You will build hands-on experience by playing the role of a data analyst who is analyzing airline departure and arrival data to predict flight delays. Using an Airline Reporting Carrier On-Time Performance Dataset, you will practice reading data files, preprocessing data, creating models, improving models, and evaluating them to ultimately choose the best model.
Watch the videos, work through the labs, and add to your portfolio. Good luck!
Note: The pre-requisite for this course is basic R programming skills. For example, ensure that you have completed a course like Introduction to R Programming for Data Science from IBM.
Introduction to Data Analysis with R
All data analysis starts with a problem that you need to solve and understanding your data and the types of questions you can answer about it are key aspects of this. The R programming language provides you with all the tools you need to conduct powerful data analysis, providing the conduit between your data and the real-world problems you want to solve.
In this module, you’ll review a type of problem that you can solve in R and the underlying data that forms the basis for your analysis. You’ll also learn about the R packages for data analysis, which provide a powerful set of tools that you’re likely to use in everyday data analyses. Finally, you’ll see how to import data and gain basic insights from the dataset.
Data wrangling, or data pre-processing, is an essential first step to achieving accurate and complete analysis of your data. This process transforms your raw data into a format that can be easily categorized or mapped to other data, creating predictable relationships between them, and making it easier to build the models you need to answer questions about your data.
This module provides an introduction to data pre-processing in R and then provides you with the tools you need to identify and handle missing values in your dataset, transform data formats to align them with other data you may want to compare them to, normalize your data, create categories of information through data binning, and convert categorical variables into quantitative values that can then be used in numeric-based analyses.
Exploratory Data Analysis
Exploratory data analysis, or EDA, is an approach to analyzing data that summarizes its main characteristics and helps you gain a better understanding of the dataset, uncover relationships between different variables, and extract important variables for the problem you are trying to solve.
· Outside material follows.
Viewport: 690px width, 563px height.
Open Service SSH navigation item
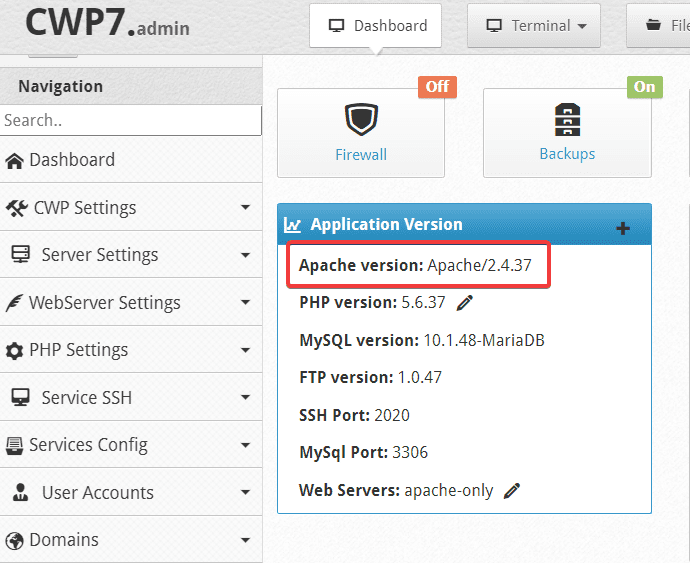click(86, 398)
The main question you are trying to answer in this module is: "What causes flight delays?" In this module, you’ll learn some useful exploratory data analysis techniques that will help answer this question.
Model Development in R
You have identified the problem that you’re trying to solve and have pre-processed the dataset you’ll use in your analysis, and you have conducted some exploratory data analysis to answer some of your initial questions. Now, it’s time to develop your model and assess the strength of your assumptions.
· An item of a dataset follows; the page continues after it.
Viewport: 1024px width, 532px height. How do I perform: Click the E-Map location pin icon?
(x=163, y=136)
In this module, you will examine model development by trying to predict the arrival delay of a flight using the Airline dataset. You’ll learn regression techniques for determining the correlation between variables in your dataset, and evaluate the result both visually and through the calculation of metrics.
You have a firm understanding of your data and have pre-processed it to ensure the best possible outcomes. And you have conducted exploratory data analysis and developed your model. Everything looks good so far, but how can you be certain your model works in the real world and performs optimally?
In this module, you’ll learn how to use the tidymodels framework to evaluate your model. Tidymodels is a collection of packages for modeling and machine learning using tidyverse principles. Using these packages, you’ll learn how to cross-validate your models, identify potential problems, like overfitting and underfitting, and handle overfitting problems using a technique called regularization. You’ll also learn how to tune your models using grid search.